Entries for finding words and elements
◇ ◇ ◇
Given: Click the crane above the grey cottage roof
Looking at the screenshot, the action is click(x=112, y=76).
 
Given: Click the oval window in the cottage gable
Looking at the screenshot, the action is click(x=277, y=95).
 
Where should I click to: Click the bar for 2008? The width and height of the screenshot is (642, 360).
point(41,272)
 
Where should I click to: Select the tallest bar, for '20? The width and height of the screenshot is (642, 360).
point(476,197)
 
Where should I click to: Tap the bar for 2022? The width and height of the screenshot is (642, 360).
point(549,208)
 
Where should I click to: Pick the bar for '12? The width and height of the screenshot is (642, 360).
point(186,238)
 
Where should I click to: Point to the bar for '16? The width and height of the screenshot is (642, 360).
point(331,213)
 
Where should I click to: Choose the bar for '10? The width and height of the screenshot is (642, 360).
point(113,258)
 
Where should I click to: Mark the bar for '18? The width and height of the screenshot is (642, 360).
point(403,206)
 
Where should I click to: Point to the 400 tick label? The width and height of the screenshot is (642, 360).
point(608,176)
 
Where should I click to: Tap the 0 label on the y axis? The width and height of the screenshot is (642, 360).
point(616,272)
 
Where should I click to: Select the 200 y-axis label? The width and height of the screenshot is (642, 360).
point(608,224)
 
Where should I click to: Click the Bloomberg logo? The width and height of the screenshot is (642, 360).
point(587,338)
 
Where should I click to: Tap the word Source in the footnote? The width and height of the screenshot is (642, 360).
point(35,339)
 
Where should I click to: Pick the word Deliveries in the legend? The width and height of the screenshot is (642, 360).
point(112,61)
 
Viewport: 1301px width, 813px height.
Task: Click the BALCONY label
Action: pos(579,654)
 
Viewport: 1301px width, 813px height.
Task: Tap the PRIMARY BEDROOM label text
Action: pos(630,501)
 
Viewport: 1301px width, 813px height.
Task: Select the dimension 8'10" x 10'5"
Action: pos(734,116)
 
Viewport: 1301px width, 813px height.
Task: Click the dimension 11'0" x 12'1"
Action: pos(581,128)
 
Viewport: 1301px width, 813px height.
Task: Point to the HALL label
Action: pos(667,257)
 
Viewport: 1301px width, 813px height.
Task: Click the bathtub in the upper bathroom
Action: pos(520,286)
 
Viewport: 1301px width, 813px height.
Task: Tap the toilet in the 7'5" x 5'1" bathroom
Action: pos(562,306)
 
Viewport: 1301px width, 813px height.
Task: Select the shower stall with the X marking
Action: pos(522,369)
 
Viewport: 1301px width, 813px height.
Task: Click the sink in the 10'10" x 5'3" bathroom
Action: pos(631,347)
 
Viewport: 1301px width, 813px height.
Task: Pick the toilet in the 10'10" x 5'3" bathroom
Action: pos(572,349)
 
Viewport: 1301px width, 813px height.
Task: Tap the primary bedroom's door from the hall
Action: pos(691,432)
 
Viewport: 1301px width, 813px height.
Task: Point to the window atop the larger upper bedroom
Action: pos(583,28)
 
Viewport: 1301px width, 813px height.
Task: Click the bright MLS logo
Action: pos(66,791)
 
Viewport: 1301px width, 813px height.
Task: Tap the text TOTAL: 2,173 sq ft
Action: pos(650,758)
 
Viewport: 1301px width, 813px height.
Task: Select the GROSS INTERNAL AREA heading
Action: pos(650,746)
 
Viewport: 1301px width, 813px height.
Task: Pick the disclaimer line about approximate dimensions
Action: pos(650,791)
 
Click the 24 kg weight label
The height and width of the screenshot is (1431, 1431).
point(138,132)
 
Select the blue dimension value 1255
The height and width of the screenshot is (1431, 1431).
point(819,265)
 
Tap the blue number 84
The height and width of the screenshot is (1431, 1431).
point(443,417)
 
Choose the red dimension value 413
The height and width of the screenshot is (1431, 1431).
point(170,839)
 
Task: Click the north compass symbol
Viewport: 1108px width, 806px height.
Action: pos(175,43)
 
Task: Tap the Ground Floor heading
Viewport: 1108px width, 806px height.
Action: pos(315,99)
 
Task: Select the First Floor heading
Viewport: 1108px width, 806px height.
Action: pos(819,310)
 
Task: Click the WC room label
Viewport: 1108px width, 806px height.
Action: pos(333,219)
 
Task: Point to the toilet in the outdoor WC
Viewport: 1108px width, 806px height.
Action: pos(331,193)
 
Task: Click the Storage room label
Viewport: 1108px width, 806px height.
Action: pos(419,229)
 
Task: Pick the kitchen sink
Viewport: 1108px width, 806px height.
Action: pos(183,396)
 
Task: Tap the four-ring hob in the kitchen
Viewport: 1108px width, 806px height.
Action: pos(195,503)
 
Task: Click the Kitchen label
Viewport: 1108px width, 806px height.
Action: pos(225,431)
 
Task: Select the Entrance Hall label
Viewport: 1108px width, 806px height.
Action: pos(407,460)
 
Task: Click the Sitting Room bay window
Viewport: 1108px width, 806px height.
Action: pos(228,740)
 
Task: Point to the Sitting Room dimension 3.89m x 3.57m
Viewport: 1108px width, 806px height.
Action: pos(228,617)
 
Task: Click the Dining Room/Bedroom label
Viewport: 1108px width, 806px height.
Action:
◇ ◇ ◇
# CHALLENGE
How many lines in the records contain the string "upper", with case counting? Reply with the number only.

# TASK OUTPUT
2